PASSAGE FOR REVIEW ▸
>>

AZ is one of a number of UK companies with significant US operations to update on the benefits of cutting the corporate tax rate to 21% from 35%.
The drugs giant appears to be the model of efficiency when it comes to tax. Its rate last year was just 14%, and it said it will pay governments a levy of 16-20% in 2018.
While its finance function appears to be world-class, full-year results painted a rather less flattering picture of AZ’s main business – selling drugs.
Revenues slide reversing?
Revenues fell by 2% to US$22.46bn, while rigid cost control helped boost operating profits by 2% to US$6.855bn. Once currency fluctuations were factored in, profits were flat.
In the final quarter, sales started to grow (albeit marginally), rising 3% to US$5.77bn. But core operating profits were down 12% at US$1.78bn.
The dividend was unchanged at US$2.80, although AZ has committed to a progressive pay-out policy.
Crestor sales fall by more than US$1bn
Looking ahead, AZ said it expects product sales to grow in low single digits while earnings per share will be in the US$3.30-$3.50 range. The figure for 2017 was US$4.28.
In the year just gone, two drugs gained blockbuster status (generating revenues of more than US$1bn), while it has three cancer drugs that it believes have significant potential.
On the debit side, revenues from one of its staples, the cholesterol buster Crestor, fell by more than US$1bn.
In short, AZ is running just to stand still, which is a common theme among big pharma, where there is a rush to replenish drug pipelines.

<<

ACTIVITY ▸ Extend the piece on AZ's full-year results, picking up right after its last sentence.

DATA RECORDS ▸
>>

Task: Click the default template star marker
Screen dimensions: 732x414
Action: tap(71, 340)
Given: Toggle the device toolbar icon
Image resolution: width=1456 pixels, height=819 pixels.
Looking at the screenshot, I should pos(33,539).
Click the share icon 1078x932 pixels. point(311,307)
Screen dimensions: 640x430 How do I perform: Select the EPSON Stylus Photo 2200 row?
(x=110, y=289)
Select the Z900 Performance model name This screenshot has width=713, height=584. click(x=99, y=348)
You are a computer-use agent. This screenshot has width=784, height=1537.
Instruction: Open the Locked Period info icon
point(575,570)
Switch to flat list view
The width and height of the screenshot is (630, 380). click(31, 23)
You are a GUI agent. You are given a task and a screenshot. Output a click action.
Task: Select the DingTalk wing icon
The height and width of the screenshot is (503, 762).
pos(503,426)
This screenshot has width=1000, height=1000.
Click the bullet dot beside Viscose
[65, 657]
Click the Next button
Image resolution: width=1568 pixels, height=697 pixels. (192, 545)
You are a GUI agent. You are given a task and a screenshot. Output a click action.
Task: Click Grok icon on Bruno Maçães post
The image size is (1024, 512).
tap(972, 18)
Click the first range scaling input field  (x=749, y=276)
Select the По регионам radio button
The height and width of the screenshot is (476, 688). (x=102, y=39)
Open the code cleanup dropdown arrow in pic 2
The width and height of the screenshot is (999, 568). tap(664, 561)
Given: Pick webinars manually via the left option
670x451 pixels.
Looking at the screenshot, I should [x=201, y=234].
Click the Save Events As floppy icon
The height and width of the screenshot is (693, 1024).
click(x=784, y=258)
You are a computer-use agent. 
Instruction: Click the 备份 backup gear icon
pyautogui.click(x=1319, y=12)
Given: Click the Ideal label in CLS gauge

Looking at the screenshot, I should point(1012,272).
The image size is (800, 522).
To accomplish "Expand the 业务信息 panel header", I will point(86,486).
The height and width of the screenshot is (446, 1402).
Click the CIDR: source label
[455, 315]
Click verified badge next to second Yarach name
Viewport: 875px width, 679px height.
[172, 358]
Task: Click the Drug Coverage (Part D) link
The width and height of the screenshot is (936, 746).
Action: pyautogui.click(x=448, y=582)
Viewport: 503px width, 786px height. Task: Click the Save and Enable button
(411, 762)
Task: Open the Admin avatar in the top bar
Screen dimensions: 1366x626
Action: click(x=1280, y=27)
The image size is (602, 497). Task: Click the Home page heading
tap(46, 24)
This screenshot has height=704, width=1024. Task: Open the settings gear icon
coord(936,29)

<<

RESPONSE BELOW ▸
Chief executive Pascal Soriot said: "AstraZeneca's revenues improved over the course of the year, a sign of how our company is steadily turning a corner.
“Strong commercial execution helped us bring our science to more patients, making the most of our exciting pipeline. We made encouraging progress across the main therapy areas and delivered strong growth in China.”
Share price drifts
The shares, off around 5% in the last year, fell a further 12.5p to £48.75, valuing the business at £61.4bn.
Analysts at the American bank Jefferies said 2017 earnings per share beat forecast, but forecast EPS was a “light” versus consensus.
City broker Liberum, which rates the stock ‘hold’ with a £50 a share target price, said: “Overall, a reasonable set of numbers that confirm the return to product sales growth for 2018 albeit with a further earnings decline.
“For us the focus remains on R&D where we think the current valuation fairly captures the risk-adjusted value.”